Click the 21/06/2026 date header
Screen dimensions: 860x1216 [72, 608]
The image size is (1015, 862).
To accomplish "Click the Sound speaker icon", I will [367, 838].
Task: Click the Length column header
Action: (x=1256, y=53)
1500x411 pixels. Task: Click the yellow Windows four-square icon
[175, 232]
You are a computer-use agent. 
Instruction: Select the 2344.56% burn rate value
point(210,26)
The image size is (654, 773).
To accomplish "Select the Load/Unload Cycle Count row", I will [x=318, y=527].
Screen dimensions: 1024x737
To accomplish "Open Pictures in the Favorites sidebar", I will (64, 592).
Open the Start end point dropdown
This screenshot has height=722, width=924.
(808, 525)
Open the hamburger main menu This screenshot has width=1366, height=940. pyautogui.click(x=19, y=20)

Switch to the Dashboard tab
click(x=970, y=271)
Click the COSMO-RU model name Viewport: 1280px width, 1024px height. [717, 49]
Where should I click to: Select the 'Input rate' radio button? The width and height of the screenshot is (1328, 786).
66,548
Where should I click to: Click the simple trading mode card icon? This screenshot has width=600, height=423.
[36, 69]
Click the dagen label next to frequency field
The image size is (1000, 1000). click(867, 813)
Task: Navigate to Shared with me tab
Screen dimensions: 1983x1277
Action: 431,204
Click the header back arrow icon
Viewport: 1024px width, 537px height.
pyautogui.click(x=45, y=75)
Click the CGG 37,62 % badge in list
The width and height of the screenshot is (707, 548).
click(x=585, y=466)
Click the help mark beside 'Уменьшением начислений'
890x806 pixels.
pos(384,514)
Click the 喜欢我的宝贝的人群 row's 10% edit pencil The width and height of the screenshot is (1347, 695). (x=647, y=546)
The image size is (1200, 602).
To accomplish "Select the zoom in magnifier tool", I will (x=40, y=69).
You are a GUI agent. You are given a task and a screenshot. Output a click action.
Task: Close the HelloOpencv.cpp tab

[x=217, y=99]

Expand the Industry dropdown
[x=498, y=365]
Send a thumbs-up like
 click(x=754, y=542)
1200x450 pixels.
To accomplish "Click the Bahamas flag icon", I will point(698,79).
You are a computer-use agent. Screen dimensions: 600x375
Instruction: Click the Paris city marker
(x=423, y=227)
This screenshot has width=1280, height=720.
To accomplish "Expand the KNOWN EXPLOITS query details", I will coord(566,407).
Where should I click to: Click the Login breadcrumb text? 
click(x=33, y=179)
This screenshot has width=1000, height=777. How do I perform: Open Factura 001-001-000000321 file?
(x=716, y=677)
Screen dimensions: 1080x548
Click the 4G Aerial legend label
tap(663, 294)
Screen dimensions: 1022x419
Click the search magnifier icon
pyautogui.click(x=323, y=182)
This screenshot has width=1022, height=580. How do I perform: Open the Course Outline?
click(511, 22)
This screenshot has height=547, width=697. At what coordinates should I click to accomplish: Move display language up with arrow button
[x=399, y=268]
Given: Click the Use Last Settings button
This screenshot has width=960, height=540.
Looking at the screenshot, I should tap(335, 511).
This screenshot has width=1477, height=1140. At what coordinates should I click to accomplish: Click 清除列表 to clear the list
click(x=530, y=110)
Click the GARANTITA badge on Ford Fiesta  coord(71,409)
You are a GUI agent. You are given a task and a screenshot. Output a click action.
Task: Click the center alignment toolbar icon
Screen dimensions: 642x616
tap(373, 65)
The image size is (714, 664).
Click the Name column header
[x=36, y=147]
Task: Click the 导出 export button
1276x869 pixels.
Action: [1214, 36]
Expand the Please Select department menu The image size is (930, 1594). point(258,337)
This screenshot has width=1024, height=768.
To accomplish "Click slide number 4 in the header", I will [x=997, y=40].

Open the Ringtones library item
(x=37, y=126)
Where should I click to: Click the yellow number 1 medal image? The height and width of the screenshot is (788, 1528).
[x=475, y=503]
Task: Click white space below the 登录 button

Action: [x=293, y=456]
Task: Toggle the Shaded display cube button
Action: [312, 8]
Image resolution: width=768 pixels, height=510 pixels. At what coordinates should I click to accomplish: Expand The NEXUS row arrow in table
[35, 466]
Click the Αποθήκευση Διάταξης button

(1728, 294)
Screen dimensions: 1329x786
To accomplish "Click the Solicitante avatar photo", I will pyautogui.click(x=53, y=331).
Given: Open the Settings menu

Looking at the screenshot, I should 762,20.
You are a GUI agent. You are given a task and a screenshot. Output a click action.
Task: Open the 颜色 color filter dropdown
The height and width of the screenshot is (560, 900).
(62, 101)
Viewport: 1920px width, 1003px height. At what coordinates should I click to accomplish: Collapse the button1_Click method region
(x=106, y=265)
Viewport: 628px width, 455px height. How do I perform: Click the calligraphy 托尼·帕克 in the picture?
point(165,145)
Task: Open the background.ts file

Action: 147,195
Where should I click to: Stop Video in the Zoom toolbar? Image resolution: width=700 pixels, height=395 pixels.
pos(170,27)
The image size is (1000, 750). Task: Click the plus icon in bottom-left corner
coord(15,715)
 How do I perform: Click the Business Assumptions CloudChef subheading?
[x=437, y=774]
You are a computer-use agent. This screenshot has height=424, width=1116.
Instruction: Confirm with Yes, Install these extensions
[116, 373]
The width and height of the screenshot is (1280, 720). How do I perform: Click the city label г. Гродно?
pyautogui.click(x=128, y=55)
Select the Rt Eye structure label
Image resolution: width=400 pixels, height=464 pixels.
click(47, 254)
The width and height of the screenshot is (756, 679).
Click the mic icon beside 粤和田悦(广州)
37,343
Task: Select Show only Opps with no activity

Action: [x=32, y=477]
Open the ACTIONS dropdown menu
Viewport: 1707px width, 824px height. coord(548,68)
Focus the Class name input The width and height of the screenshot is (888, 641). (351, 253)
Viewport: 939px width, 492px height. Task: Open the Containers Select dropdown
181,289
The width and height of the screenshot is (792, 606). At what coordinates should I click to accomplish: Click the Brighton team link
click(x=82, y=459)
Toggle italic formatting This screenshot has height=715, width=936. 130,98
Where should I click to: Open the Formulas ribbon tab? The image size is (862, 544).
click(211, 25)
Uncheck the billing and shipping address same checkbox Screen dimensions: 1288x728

********************

§ YOUR OBJECTIVE
Exact reproduction of all the material is needed.

§ YOUR RESPONSE
Click the 21/06/2026 date header
Screen dimensions: 860x1216 [72, 608]
The image size is (1015, 862).
To accomplish "Click the Sound speaker icon", I will [367, 838].
Task: Click the Length column header
Action: (x=1256, y=53)
1500x411 pixels. Task: Click the yellow Windows four-square icon
[175, 232]
You are a computer-use agent. 
Instruction: Select the 2344.56% burn rate value
point(210,26)
The image size is (654, 773).
To accomplish "Select the Load/Unload Cycle Count row", I will [x=318, y=527].
Screen dimensions: 1024x737
To accomplish "Open Pictures in the Favorites sidebar", I will (64, 592).
Open the Start end point dropdown
This screenshot has height=722, width=924.
(808, 525)
Open the hamburger main menu This screenshot has width=1366, height=940. pyautogui.click(x=19, y=20)

Switch to the Dashboard tab
click(x=970, y=271)
Click the COSMO-RU model name Viewport: 1280px width, 1024px height. [717, 49]
Where should I click to: Select the 'Input rate' radio button? The width and height of the screenshot is (1328, 786).
66,548
Where should I click to: Click the simple trading mode card icon? This screenshot has width=600, height=423.
[36, 69]
Click the dagen label next to frequency field
The image size is (1000, 1000). click(867, 813)
Task: Navigate to Shared with me tab
Screen dimensions: 1983x1277
Action: 431,204
Click the header back arrow icon
Viewport: 1024px width, 537px height.
pyautogui.click(x=45, y=75)
Click the CGG 37,62 % badge in list
The width and height of the screenshot is (707, 548).
click(x=585, y=466)
Click the help mark beside 'Уменьшением начислений'
890x806 pixels.
pos(384,514)
Click the 喜欢我的宝贝的人群 row's 10% edit pencil The width and height of the screenshot is (1347, 695). (x=647, y=546)
The image size is (1200, 602).
To accomplish "Select the zoom in magnifier tool", I will (x=40, y=69).
You are a GUI agent. You are given a task and a screenshot. Output a click action.
Task: Close the HelloOpencv.cpp tab

[x=217, y=99]

Expand the Industry dropdown
[x=498, y=365]
Send a thumbs-up like
 click(x=754, y=542)
1200x450 pixels.
To accomplish "Click the Bahamas flag icon", I will point(698,79).
You are a computer-use agent. Screen dimensions: 600x375
Instruction: Click the Paris city marker
(x=423, y=227)
This screenshot has width=1280, height=720.
To accomplish "Expand the KNOWN EXPLOITS query details", I will coord(566,407).
Where should I click to: Click the Login breadcrumb text? 
click(x=33, y=179)
This screenshot has width=1000, height=777. How do I perform: Open Factura 001-001-000000321 file?
(x=716, y=677)
Screen dimensions: 1080x548
Click the 4G Aerial legend label
tap(663, 294)
Screen dimensions: 1022x419
Click the search magnifier icon
pyautogui.click(x=323, y=182)
This screenshot has width=1022, height=580. How do I perform: Open the Course Outline?
click(511, 22)
This screenshot has height=547, width=697. At what coordinates should I click to accomplish: Move display language up with arrow button
[x=399, y=268]
Given: Click the Use Last Settings button
This screenshot has width=960, height=540.
Looking at the screenshot, I should tap(335, 511).
This screenshot has width=1477, height=1140. At what coordinates should I click to accomplish: Click 清除列表 to clear the list
click(x=530, y=110)
Click the GARANTITA badge on Ford Fiesta  coord(71,409)
You are a GUI agent. You are given a task and a screenshot. Output a click action.
Task: Click the center alignment toolbar icon
Screen dimensions: 642x616
tap(373, 65)
The image size is (714, 664).
Click the Name column header
[x=36, y=147]
Task: Click the 导出 export button
1276x869 pixels.
Action: [1214, 36]
Expand the Please Select department menu The image size is (930, 1594). point(258,337)
This screenshot has width=1024, height=768.
To accomplish "Click slide number 4 in the header", I will [x=997, y=40].

Open the Ringtones library item
(x=37, y=126)
Where should I click to: Click the yellow number 1 medal image? The height and width of the screenshot is (788, 1528).
[x=475, y=503]
Task: Click white space below the 登录 button

Action: [x=293, y=456]
Task: Toggle the Shaded display cube button
Action: [312, 8]
Image resolution: width=768 pixels, height=510 pixels. At what coordinates should I click to accomplish: Expand The NEXUS row arrow in table
[35, 466]
Click the Αποθήκευση Διάταξης button

(1728, 294)
Screen dimensions: 1329x786
To accomplish "Click the Solicitante avatar photo", I will pyautogui.click(x=53, y=331).
Given: Open the Settings menu

Looking at the screenshot, I should 762,20.
You are a GUI agent. You are given a task and a screenshot. Output a click action.
Task: Open the 颜色 color filter dropdown
The height and width of the screenshot is (560, 900).
(62, 101)
Viewport: 1920px width, 1003px height. At what coordinates should I click to accomplish: Collapse the button1_Click method region
(x=106, y=265)
Viewport: 628px width, 455px height. How do I perform: Click the calligraphy 托尼·帕克 in the picture?
point(165,145)
Task: Open the background.ts file

Action: 147,195
Where should I click to: Stop Video in the Zoom toolbar? Image resolution: width=700 pixels, height=395 pixels.
pos(170,27)
The image size is (1000, 750). Task: Click the plus icon in bottom-left corner
coord(15,715)
 How do I perform: Click the Business Assumptions CloudChef subheading?
[x=437, y=774]
You are a computer-use agent. This screenshot has height=424, width=1116.
Instruction: Confirm with Yes, Install these extensions
[116, 373]
The width and height of the screenshot is (1280, 720). How do I perform: Click the city label г. Гродно?
pyautogui.click(x=128, y=55)
Select the Rt Eye structure label
Image resolution: width=400 pixels, height=464 pixels.
click(47, 254)
The width and height of the screenshot is (756, 679).
Click the mic icon beside 粤和田悦(广州)
37,343
Task: Select Show only Opps with no activity

Action: [x=32, y=477]
Open the ACTIONS dropdown menu
Viewport: 1707px width, 824px height. coord(548,68)
Focus the Class name input The width and height of the screenshot is (888, 641). (351, 253)
Viewport: 939px width, 492px height. Task: Open the Containers Select dropdown
181,289
The width and height of the screenshot is (792, 606). At what coordinates should I click to accomplish: Click the Brighton team link
click(x=82, y=459)
Toggle italic formatting This screenshot has height=715, width=936. 130,98
Where should I click to: Open the Formulas ribbon tab? The image size is (862, 544).
click(211, 25)
Uncheck the billing and shipping address same checkbox Screen dimensions: 1288x728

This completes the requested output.